Steve's Solaris/Linux experiences: 2017

One of the key benefit that Containerization has brought is that ability to rapidly implement and scale up implementation that were deemed complex. As example, implementing a Mongodb MongoD Replica Set is something that was taking hours, but when using Docker, that implementation time is reduced to less than 05 minutes. Coupled with a Configuration Management Tool like Puppet, the complexity of such implementation is reduced to modifying a simple set of variables on a Yaml file and can be replicated with no efforts.

I am describing below one approach that leverages on both Docker and Puppet to complete a certain level of automation in implementing MongoDB Replica Set.

As usual, in order to make the technical implementation details more easy to digest,I'm making use of a set of well-known Puppet's best practice, with a great emphasis on the following :

Roles and Profiles Pattern
Hiera for Configuration Data

The post is divided in the following sections:

A view words on the Architecture
Puppet Module Installation and others prerequisites
Profile Module creation
Hiera Configuration
Roles Configuration
MongoDB Replica Set Additional Configuration

I. A view words on the Architecture:

A picture is worth a thousand words, that has proved so true when it comes to Technology Architecture. So let's first see what the Implementation I am implementing looks like:

Dockerized MongoDB Replica Set

We have two Physical Nodes and One Virtual Systems (doesn't need to absolutely be a Virtual System, the emphasis here is just on the facts that this node is a small one that is just set as MongoDB arbiter).

The two physical Nodes serves as Docker Host , each Docker Host hosts many distinct MongoDB Docker Instances, and each instance is published on a particular TCP Port (27017, 27018,27019...) . The datadir (/data/db) of the MongoDB are Docker volumes (mapped to Docker Host Directory which I usually create as disctinct LVM Logical Volumes).
To make Container easy to identify, Each container has a name that was created by concatenating the physical node hostname and that container port ("${hostname}-p${public_port}" e.g: node1-p27017 for physical node that has as hostname node1).
The complete Docker Installation and Initial Configuration is handled by Puppet and covered in Section II-V of these Post. The last section (Section VI) covers the Initialization of the Replica Set using Mongo Shell.

Arbiters are mongod instances that are part of a replica set but do not hold data. Arbiters participate in elections in order to break ties.
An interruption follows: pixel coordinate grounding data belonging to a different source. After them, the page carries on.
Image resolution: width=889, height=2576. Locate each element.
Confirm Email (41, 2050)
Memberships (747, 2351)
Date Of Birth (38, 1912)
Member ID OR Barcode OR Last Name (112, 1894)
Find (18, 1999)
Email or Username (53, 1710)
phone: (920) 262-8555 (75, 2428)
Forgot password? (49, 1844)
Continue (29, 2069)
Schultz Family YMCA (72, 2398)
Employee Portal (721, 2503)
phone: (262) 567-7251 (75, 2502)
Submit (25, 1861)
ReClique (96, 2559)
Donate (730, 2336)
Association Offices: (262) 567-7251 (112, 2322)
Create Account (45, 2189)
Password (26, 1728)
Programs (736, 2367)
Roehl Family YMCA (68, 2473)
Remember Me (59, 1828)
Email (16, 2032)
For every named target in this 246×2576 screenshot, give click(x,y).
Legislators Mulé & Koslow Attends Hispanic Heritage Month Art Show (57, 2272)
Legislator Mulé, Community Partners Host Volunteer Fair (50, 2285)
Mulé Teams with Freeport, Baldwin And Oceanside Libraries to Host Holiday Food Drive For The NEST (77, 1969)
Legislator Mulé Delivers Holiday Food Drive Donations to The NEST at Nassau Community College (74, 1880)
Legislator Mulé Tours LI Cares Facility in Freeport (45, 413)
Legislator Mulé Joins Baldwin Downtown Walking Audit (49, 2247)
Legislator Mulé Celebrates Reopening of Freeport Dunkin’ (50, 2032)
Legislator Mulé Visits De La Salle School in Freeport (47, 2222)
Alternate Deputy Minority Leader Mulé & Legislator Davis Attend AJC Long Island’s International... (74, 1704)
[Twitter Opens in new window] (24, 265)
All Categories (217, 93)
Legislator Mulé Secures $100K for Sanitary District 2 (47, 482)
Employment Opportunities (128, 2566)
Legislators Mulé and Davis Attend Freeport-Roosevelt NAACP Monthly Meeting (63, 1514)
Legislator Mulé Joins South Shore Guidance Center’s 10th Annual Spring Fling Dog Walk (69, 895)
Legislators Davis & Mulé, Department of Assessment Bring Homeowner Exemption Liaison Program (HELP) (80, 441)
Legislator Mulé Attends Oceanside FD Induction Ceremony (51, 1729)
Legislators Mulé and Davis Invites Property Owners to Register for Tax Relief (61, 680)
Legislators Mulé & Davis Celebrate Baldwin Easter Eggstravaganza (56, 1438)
If a replica set has an even number of members, add an arbiter.

II. Puppet Module Installation and others prerequisites:

To complete this implementation, we only need to install Garethr/Docker Module. I am also adding Puppet/LVM as I prefer to map Docker volumes to LVM Logical Volumes, but this isn't mandatory. As usual, the module can either be installed on Command line or through PuppetFile.

[root@pe-master ~] # puppet module install garethr-docker
[root@pe-master ~] # puppet module install puppetlabs-lvm

or simply by adding the following to Puppetfile,

mod 'mgarethr-docker'

mod 'puppetlabs-lvm'

III. Profile Module Creation:

The profile is really where most of the code is being written. In facts, the profile code shared below is truly acting like a glue for all these technologies (Docker, MongoDB and optionally LVM) and it provides the great level of automation needed .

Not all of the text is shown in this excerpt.